Non vorrei sembrare cinico, ma io a Limbiate non ho visto sofferenza. Non ho percepito quella stessa sofferenza che tante volte mi è capitato di trovare e riconoscere nel nostro palazzo municipale, quando un padre di famiglia ti si attacca al collo piangendo dicendo che ha pensato magari di farla finita, tale è la disperazione. E tu che cerchi di farlo lavorare, aiutandolo attraverso i voucher lavoro (per fare un esempio), scopri che magari non puoi farlo perché lo Stato italiano (lo stesso che amorevolmente aiuta questi ragazzi) ti pone un limite, un tetto di spesa, anche se il comune di soldi propri ne ha, e avrebbe la possibilità di aiutare quel padre di famiglia.

Cosa possiamo pensare allora? Che tutto questo abbia un senso? No mi spiace.

Non ho visto gente con il terrore negli occhi, non ho percepito la tragedia entrando in quel centro. Potrei essermi sbagliato, è vero. Un’impressione conta come tale, e potrebbe ingannarti. Ma oggi mi ritrovo a scrivere questo, e lo faccio con la stessa onestà intellettuale con cui ho scritto per filo e per segno ciò che ho visto là dentro.

Ho visto questi ragazzi arrabbiarsi per la Tv e il wi-fi, ma non voglio indignarmi per questo. Vi dico anzi che lo trovo assai normale: sono dei giovani ragazzi, forti, in salute che come dei normali ragazzi di 18-20 anni danno importanza a cose che in talune situazioni, importanti non lo dovrebbero essere. Non mi ha sorpreso la loro protesta per il cibo, perché tutti, sempre si lamentano del cibo; dalla mensa della scuola a quella del villaggio vacanza.

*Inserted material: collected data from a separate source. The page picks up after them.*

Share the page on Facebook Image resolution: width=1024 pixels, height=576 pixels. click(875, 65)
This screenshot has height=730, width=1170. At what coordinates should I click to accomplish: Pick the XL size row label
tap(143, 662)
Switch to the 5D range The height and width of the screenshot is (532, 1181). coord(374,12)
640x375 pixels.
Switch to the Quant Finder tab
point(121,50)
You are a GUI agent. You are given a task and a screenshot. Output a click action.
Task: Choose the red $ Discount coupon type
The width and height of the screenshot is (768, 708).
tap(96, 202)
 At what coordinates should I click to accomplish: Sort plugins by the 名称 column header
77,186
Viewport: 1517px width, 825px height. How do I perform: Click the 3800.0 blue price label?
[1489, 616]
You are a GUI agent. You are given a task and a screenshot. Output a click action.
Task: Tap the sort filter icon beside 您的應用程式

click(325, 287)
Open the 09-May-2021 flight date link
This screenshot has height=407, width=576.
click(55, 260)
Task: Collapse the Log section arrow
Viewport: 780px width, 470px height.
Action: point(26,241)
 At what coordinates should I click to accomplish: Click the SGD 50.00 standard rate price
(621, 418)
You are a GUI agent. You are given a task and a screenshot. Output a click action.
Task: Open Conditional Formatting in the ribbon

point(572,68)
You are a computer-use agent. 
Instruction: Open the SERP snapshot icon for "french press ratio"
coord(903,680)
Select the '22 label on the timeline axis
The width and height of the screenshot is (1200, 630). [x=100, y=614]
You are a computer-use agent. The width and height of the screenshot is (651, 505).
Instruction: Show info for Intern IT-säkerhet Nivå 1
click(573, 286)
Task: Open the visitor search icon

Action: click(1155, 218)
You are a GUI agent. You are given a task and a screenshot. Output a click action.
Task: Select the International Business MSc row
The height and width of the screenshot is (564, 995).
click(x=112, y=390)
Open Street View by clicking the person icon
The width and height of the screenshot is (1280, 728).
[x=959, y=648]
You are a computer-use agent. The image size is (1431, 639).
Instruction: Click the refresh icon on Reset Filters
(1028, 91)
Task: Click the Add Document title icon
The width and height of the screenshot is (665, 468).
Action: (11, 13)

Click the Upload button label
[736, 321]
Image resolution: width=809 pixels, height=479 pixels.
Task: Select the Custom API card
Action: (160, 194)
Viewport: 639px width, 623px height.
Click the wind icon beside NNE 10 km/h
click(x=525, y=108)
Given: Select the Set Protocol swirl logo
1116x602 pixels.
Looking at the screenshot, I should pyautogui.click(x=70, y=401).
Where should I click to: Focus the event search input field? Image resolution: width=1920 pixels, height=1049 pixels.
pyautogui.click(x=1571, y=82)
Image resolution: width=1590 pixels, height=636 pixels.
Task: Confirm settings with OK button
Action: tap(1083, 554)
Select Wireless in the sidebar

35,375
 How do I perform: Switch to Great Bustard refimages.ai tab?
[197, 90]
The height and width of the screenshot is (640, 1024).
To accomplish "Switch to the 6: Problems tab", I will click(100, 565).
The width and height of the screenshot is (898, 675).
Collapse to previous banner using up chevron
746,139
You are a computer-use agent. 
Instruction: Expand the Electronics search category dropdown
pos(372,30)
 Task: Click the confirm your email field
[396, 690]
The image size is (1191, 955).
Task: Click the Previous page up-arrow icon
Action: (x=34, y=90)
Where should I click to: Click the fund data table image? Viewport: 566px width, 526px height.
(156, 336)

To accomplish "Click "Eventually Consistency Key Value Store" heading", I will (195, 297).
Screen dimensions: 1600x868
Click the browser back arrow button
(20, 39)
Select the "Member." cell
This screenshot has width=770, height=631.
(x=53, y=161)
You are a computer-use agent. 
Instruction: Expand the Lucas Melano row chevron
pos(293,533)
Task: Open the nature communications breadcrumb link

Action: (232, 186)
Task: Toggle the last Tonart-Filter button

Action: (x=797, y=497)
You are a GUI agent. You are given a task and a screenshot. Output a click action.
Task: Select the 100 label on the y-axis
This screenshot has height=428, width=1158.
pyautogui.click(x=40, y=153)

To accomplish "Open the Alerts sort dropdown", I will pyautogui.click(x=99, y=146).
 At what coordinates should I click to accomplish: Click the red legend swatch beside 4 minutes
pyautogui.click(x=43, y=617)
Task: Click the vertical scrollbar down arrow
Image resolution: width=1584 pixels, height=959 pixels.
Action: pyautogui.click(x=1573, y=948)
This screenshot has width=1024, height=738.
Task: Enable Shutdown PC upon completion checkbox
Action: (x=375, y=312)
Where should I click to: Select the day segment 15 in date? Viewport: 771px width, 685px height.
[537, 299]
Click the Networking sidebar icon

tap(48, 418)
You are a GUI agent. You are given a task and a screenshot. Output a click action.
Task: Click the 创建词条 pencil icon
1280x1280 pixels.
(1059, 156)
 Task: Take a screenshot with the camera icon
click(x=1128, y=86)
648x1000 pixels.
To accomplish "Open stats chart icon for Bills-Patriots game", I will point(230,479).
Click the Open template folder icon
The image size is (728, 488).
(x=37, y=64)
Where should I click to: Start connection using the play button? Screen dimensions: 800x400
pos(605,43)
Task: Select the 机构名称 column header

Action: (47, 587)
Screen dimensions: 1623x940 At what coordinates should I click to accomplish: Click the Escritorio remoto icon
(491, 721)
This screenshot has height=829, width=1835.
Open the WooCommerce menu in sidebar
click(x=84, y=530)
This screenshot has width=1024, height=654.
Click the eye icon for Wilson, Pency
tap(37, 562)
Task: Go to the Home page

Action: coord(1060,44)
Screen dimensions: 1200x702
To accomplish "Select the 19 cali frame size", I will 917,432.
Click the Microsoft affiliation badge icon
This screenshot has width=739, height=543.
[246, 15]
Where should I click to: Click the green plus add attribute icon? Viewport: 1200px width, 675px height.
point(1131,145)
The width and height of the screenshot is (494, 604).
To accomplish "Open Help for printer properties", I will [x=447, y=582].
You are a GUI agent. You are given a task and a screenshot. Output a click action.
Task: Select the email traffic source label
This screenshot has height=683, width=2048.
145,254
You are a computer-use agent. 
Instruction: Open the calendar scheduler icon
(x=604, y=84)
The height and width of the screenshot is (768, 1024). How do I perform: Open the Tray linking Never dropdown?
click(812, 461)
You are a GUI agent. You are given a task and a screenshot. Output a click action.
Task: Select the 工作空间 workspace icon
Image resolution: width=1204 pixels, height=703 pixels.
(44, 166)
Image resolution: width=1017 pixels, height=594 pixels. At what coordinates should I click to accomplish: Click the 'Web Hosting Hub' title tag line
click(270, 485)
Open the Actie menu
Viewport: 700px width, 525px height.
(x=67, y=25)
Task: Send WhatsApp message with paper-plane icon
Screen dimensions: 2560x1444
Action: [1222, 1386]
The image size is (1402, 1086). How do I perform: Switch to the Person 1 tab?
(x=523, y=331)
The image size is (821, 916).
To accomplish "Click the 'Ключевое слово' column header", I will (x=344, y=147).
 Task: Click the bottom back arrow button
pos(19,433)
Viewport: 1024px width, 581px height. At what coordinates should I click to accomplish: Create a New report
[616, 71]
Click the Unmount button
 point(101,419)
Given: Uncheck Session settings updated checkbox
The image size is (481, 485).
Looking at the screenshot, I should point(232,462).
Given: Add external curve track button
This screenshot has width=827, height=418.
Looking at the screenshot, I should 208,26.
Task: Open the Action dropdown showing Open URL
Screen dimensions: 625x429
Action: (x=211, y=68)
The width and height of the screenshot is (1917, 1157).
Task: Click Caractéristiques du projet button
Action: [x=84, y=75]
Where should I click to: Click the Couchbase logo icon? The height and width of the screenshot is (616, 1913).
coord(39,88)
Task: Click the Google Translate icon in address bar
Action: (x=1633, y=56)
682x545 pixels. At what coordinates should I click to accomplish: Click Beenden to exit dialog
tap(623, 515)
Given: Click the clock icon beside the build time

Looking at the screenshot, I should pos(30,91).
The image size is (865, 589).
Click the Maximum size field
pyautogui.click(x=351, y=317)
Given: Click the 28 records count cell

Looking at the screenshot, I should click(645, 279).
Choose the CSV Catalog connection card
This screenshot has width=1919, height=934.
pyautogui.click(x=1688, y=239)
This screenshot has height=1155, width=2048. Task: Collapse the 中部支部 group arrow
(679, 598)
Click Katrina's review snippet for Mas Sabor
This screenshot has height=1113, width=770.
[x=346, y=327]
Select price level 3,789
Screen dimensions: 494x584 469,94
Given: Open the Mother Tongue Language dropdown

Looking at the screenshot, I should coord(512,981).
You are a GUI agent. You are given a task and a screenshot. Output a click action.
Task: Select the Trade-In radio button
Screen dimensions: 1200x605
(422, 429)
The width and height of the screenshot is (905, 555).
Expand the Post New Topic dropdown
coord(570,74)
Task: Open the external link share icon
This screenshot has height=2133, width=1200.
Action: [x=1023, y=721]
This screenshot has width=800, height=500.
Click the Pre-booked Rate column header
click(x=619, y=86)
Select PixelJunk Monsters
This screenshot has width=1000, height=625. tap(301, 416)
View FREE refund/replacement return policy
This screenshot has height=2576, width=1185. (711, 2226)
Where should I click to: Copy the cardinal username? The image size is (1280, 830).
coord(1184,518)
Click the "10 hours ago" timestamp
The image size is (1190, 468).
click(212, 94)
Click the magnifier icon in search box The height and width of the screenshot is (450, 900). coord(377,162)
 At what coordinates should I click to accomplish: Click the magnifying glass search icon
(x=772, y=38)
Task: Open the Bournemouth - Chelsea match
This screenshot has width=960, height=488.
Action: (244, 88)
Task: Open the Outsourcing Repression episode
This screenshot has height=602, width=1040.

E forse proprio questo sta a significare che là dentro c’è qualcosa che è molto più simile alla normalità che alla tragedia.

Dopo la visita penso questo: che in fondo ci stanno un po’ prendendo in giro, che forse davvero stiamo sbagliando tutto e che dovremmo interrogarci al di la delle nostre rispettive posizioni, per quanto granitiche e irremovibili possano apparire.

3 risposte a “Sono entrato in un centro profughi. Ecco cosa ho visto”

  1. Un sentito ringraziamento per il suo esaustivo reportage, che purtroppo conferma l’iniquità del trattamento riservato agli Italiani senza lavoro rispetto ai cosi detti “profughi”, e parlo per esperienza in quanto sono anni che mio fratello non ha che porte in faccia da parte delle istituzioni, al punto che il comune di Bresso gli ha chiaramente ed inequivocabilmente confermato la totale mancanza di attenzione per situazioni inerenti i disagi e le indigenze di molti concittadini rispetto a immigrati clandestini, ex detenuti ed ex tossicodipendenti. Io non sono mai sto per l’apatia nei confronti di chi soffre la mancanza di lavoro, quella vera che consuma psico-fisicamente, ma questa discriminazione che tanto penalizza solo gli Italiani è davvero dura da digerire, lede i diritti che ci descrivono tutti uguali e uccide i più deboli.

  2. rispedirli indietro a calci nel sedere appena sbarcano. Questa è l’unica cosa che andava fatta.
    Ma invece i politici, compresa la Lega, sono impegnati nei loro tornaconti personali

    1. Mi spiace Ronnie, ma sei male informato. Quando la Lega era al governo si effettuavano addirittura i respingimenti in mare. Ora l’Italia è governata da Renzi.